Set the instruction rate to something interactive, bring up the MMIO tool, get rid of DAD, and turn down the Delay length. Step through the code to see this call get performed to enable interrupts. If you let it run you will see that the user code just loop.

Pause the simulation and set a breakpoint at interp. Notice that this is a very special routine. It resides at a particular hardware address - 0x80000180. When an interrupt occurs, the process stops what it is doing, saves the PC in the EPC regsiter and sets the PC to this address. All the registers belong to the interrupted code, so we can't touch any of them. Here we save everything that we might need.

Normally, we would handle whatever interrupts have occured, access I/O devices and put the data into buffers. Here we have programmed the interrupt handler to do exactly one thing - echo the key to the output.

Step through this and see how it works. Try a few more keys. Get rid of the breakpoint and see that this interrupt driven I/O really does work.

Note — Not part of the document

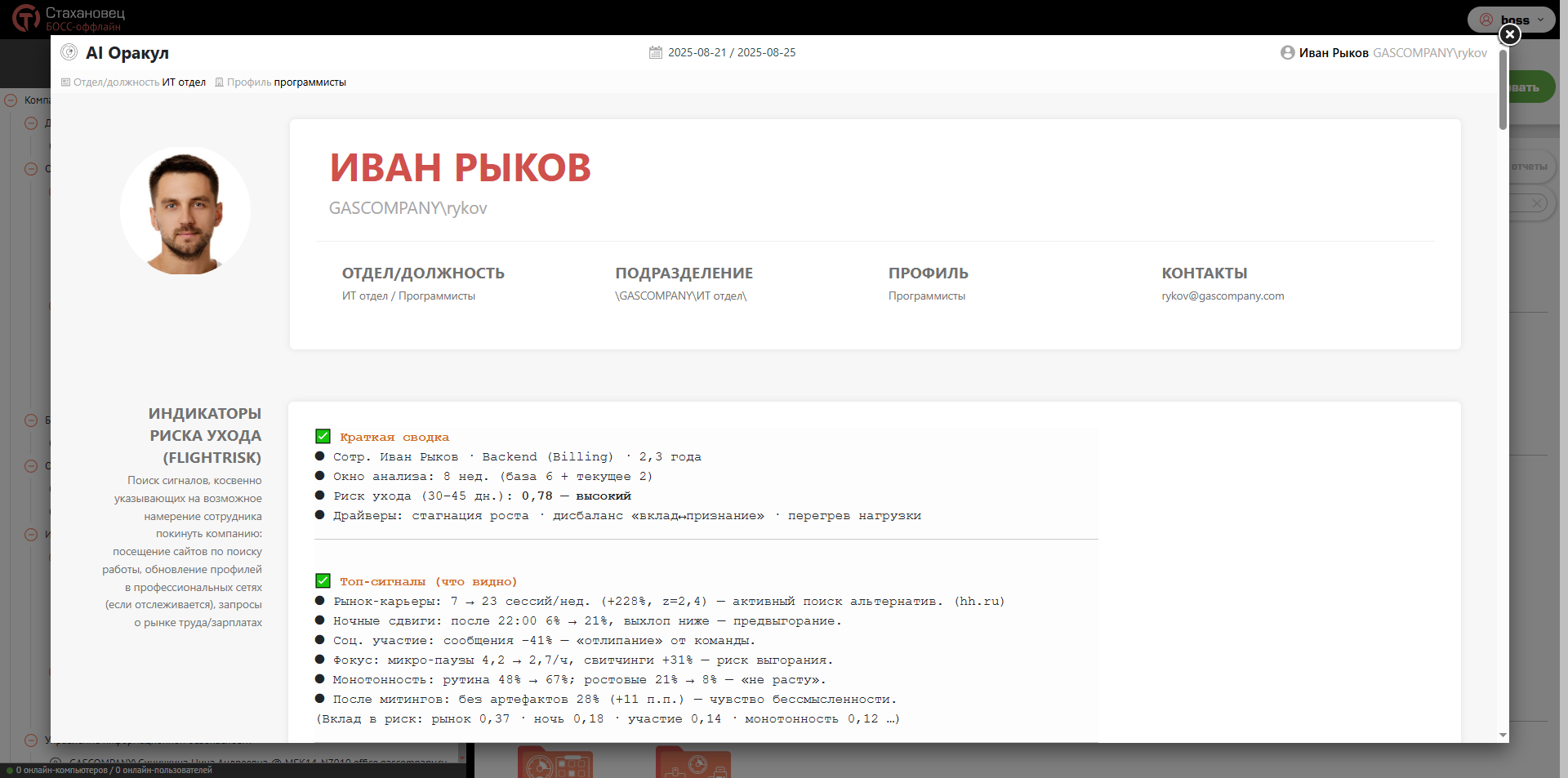Click the AI Оракул radar icon
Viewport: 1568px width, 778px height.
tap(69, 52)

Building a teeny bit of an operating system

Now that you have seen interrupt driven I/O, your job is to make it more reasonable. Include a statically allocated array of 16 bytes that is to function as a circular input buffer. Everytime a key is enterred, the interrupt handler reads the key and enters it into the buffer. The user code polls the buffer and copies out whatever chars have appeared since it last emptied the buffer. It can then send them to the output device using a variant of pstring.

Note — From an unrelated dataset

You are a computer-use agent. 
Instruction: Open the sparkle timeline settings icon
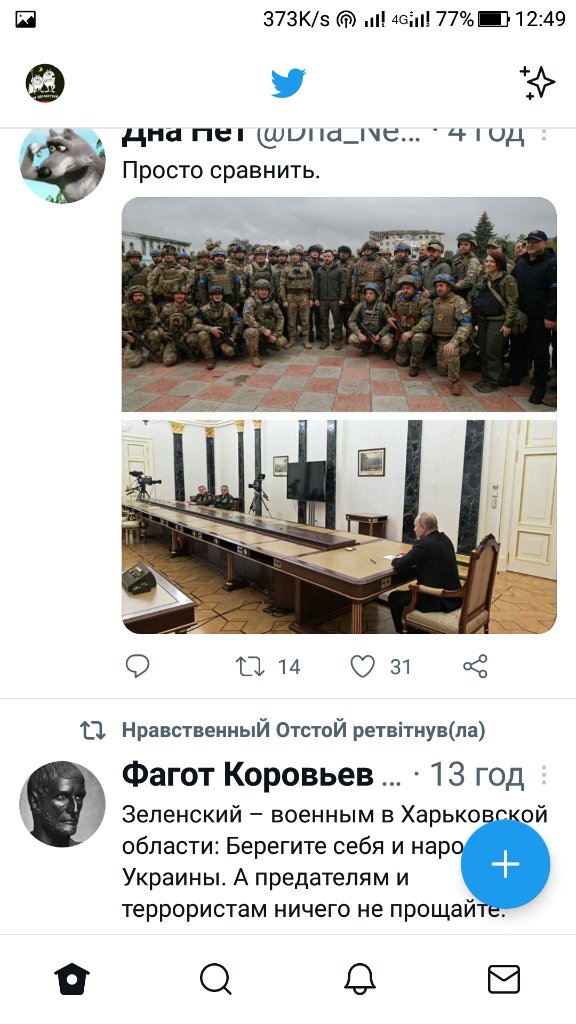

Buffer vs. dropped characters

A buffer of 16 characters is used for input characters. If this buffer fills up without being read, subsequent characters are discarded. (This shouldn't happen with the current program setup.) The input interrupt handler checks for this, and tallies the number of dropped characters.

Experiment with other buffer sizes to find the largest buffer size that still results in dropped characters.

Buffered Output

MARS is also supposed to be able to generate interrupts when the output device is ready. Modify echoint to enable output interrupts as well. Create an output buffer that is filled by the user code. Modify the interrupt handler to check for both input interrupts and output interrupts. (This is called the interrupt dispatch.) When the output device is ready and there is a character in the output buffer, it is written to the output device. Notice that the operation that enters chars into the output buffer needs to check for the empty buffer case, since the device is typically sitting there ready.